Find the line containing "This screenshot has height=1372, width=881.". Reproduce it and every line after it up to the end of the records, exactly as written.

>>>>

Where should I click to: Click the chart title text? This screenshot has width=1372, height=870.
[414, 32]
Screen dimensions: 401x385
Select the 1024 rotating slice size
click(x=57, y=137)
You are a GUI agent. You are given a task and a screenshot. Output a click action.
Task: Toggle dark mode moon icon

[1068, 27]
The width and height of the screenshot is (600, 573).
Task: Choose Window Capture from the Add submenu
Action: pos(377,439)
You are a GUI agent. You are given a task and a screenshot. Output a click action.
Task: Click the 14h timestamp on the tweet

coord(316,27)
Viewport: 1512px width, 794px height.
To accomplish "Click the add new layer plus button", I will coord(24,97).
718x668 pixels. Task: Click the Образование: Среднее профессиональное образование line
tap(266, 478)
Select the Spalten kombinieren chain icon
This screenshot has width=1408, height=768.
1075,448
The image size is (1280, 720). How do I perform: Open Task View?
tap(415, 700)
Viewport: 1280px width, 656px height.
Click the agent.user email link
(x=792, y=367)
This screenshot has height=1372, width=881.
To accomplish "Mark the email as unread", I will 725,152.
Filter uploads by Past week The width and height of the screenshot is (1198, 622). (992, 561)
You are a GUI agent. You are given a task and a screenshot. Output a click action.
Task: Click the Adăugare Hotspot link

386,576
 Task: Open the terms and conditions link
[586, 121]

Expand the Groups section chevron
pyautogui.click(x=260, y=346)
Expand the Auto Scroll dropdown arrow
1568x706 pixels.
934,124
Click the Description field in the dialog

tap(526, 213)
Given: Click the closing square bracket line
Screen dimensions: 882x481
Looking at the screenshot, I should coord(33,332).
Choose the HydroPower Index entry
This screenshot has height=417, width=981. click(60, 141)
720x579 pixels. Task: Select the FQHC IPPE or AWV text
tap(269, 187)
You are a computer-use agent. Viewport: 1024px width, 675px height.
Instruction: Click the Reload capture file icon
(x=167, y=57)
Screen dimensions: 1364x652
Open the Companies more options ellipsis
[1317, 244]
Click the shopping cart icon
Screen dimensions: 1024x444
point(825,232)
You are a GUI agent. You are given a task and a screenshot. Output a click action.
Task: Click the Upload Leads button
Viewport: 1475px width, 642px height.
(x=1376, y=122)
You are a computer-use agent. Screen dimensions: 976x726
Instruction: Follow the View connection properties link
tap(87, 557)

<<<<

# [WRITTEN ANSWER]
This screenshot has height=1372, width=881.
To accomplish "Mark the email as unread", I will 725,152.
Filter uploads by Past week The width and height of the screenshot is (1198, 622). (992, 561)
You are a GUI agent. You are given a task and a screenshot. Output a click action.
Task: Click the Adăugare Hotspot link

386,576
 Task: Open the terms and conditions link
[586, 121]

Expand the Groups section chevron
pyautogui.click(x=260, y=346)
Expand the Auto Scroll dropdown arrow
1568x706 pixels.
934,124
Click the Description field in the dialog

tap(526, 213)
Given: Click the closing square bracket line
Screen dimensions: 882x481
Looking at the screenshot, I should coord(33,332).
Choose the HydroPower Index entry
This screenshot has height=417, width=981. click(60, 141)
720x579 pixels. Task: Select the FQHC IPPE or AWV text
tap(269, 187)
You are a computer-use agent. Viewport: 1024px width, 675px height.
Instruction: Click the Reload capture file icon
(x=167, y=57)
Screen dimensions: 1364x652
Open the Companies more options ellipsis
[1317, 244]
Click the shopping cart icon
Screen dimensions: 1024x444
point(825,232)
You are a GUI agent. You are given a task and a screenshot. Output a click action.
Task: Click the Upload Leads button
Viewport: 1475px width, 642px height.
(x=1376, y=122)
You are a computer-use agent. Screen dimensions: 976x726
Instruction: Follow the View connection properties link
tap(87, 557)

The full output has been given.